* begin Input rows *
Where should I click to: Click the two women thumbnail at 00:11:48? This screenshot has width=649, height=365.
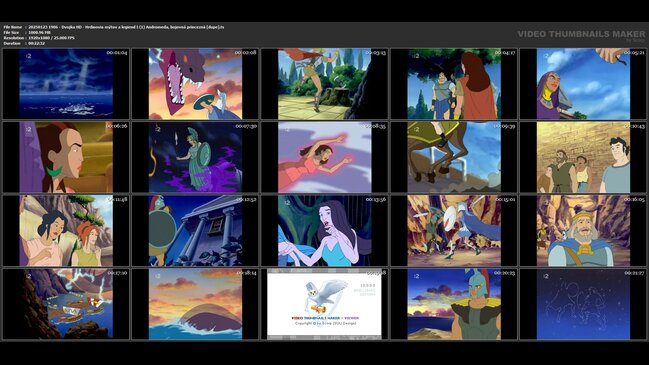[66, 231]
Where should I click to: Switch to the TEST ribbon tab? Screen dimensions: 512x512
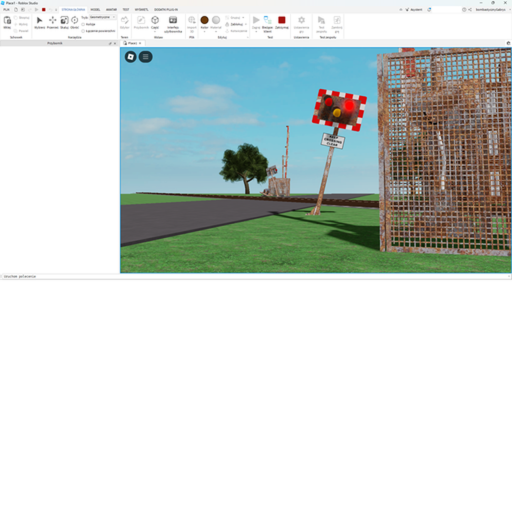(126, 10)
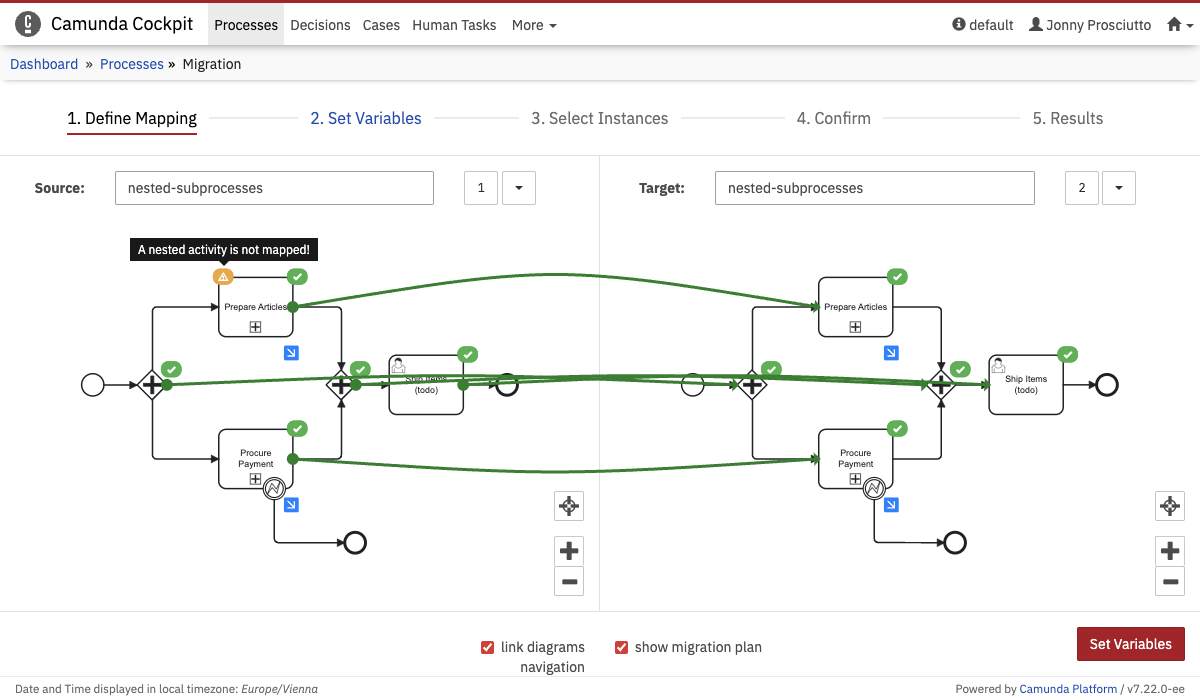Toggle the link diagrams navigation checkbox
Image resolution: width=1200 pixels, height=700 pixels.
[x=488, y=647]
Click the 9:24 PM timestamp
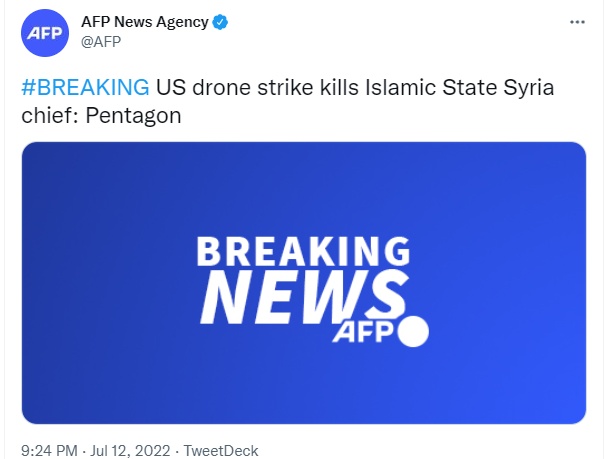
* end Input rows *
▶ **Challenge**: Write out the records again, substituting "What should I press to" for "Where should I click to" and keeping everything else the same. Omit the pictures from your version.

▶ **Exercise result**:
What should I press to: Click the two women thumbnail at 00:11:48? This screenshot has width=649, height=365.
[66, 231]
What should I press to: Switch to the TEST ribbon tab? Screen dimensions: 512x512
(126, 10)
Toggle the link diagrams navigation checkbox
Image resolution: width=1200 pixels, height=700 pixels.
[x=488, y=647]
Click the 9:24 PM timestamp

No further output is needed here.